Funnily enough, Azure Functions seems be designed exactly the way I expect cloud functions to operate: https://docs.microsoft.com/en-us/azure/azure-functions/functions-reference-node

2
Simplest approach is to export one function in the index.js file, list only the necessary (top-level) dependencies in your package.json and deploy that cloud function. My thinking is that each cloud function executes in its own sandbox, using only the resources that it needs. Resources can be shared but that does not require a cloud function to load them if they are not needed. - TheAddonDepot
Any updates? What approach did you end up using? - yuval
I went with cloudflare workers instead - balupton

2 Answers

4
votes

Rather than exporting each Cloud Function individually, we can export all of them at once by requiring a file that export's every file in a specific directory and its subdirectories.

'use strict';

const admin = require('firebase-admin');
const functions = require('firebase-functions');
const logging = require('@google-cloud/logging')();
const stripe = require('stripe')(functions.config().stripe.token);

admin.initializeApp(functions.config().firebase);

module.exports = require('./exports')({
    admin, functions, logging, stripe
});

We can create a folder for each provider, e.g. auth, database, https, in which we can organise the associated resource's events such as auth.user.onCreate or database.ref.onWrite.
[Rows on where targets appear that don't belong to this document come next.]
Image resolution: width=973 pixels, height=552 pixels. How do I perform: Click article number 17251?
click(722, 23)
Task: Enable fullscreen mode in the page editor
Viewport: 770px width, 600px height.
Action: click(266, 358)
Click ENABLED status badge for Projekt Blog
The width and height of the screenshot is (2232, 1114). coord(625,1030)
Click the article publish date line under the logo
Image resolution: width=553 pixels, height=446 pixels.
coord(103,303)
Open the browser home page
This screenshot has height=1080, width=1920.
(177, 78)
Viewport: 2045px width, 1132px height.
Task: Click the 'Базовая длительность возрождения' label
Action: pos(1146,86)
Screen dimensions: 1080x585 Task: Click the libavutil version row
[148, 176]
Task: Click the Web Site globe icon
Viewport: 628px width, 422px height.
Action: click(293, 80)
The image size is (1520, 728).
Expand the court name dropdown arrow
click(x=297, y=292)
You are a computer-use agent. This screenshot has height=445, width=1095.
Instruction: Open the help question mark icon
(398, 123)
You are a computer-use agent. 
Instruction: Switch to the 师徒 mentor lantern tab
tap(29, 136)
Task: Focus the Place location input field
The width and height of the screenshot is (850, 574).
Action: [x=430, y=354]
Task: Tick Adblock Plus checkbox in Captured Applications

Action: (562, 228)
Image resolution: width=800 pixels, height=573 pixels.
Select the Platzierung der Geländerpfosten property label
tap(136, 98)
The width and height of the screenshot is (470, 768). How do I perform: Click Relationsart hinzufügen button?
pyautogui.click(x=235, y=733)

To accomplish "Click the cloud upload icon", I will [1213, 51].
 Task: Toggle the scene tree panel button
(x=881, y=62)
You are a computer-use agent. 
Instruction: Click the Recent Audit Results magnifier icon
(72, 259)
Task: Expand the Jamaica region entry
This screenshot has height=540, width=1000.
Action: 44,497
By structuring our files this way with an event in each file, we can search for the function files and use the file path to dynamically create the Cloud Function's name and export it.

e.g. functions/exports/auth/user/onCreate.f.js -> onCreateAuthUser

'use strict';

module.exports = (app) => {

    const glob = require('glob');

    glob.sync('./**/*.f.js', { cwd: __dirname }).forEach(file => {

        const only = process.env.FUNCTION_NAME;
        const name = concoctFunctionName(file);

        if (only === undefined || only === name) {
            exports[name] = require(file)(app);
        }
    });

    return exports;
}

function concoctFunctionName(file) {

    const camel = require('camelcase');
    const split = file.split('/');
    const event = split.pop().split('.')[0];
    const snake = `${event}_${split.join('_')}`;

    return camel(snake);
}

Finally, our function files can use the argument passed to access commonly required services such as Firebase Admin and Functions, and even Stripe.

'use strict';

module.exports = ({ admin, functions, stripe }) => {

    return functions.auth.user().onCreate(event => {

        const { email, uid } = event.data;
        const ref = admin.database.ref.child(`user-customer/${uid}`);

        return stripe.customers.create({ 
            email, metadata: { uid } 
        }).then(customer => {
            return ref.set(customer);
        });
    });
}
1
votes

I'm using modofun (https://modofun.js.org), which is a router for multiple operations based on the request path. This allows me to gather related functions into a module that's deployed as a single Google Cloud Function. The dependencies for all functions in that module are the same, so that makes it dependency-efficient. And you can also share common global resources, like database connections.

I agree that deploying every single function on its own is a waste of resources, and it's very hard to maintain.

I did this for a Google Cloud Functions deployment I have in production.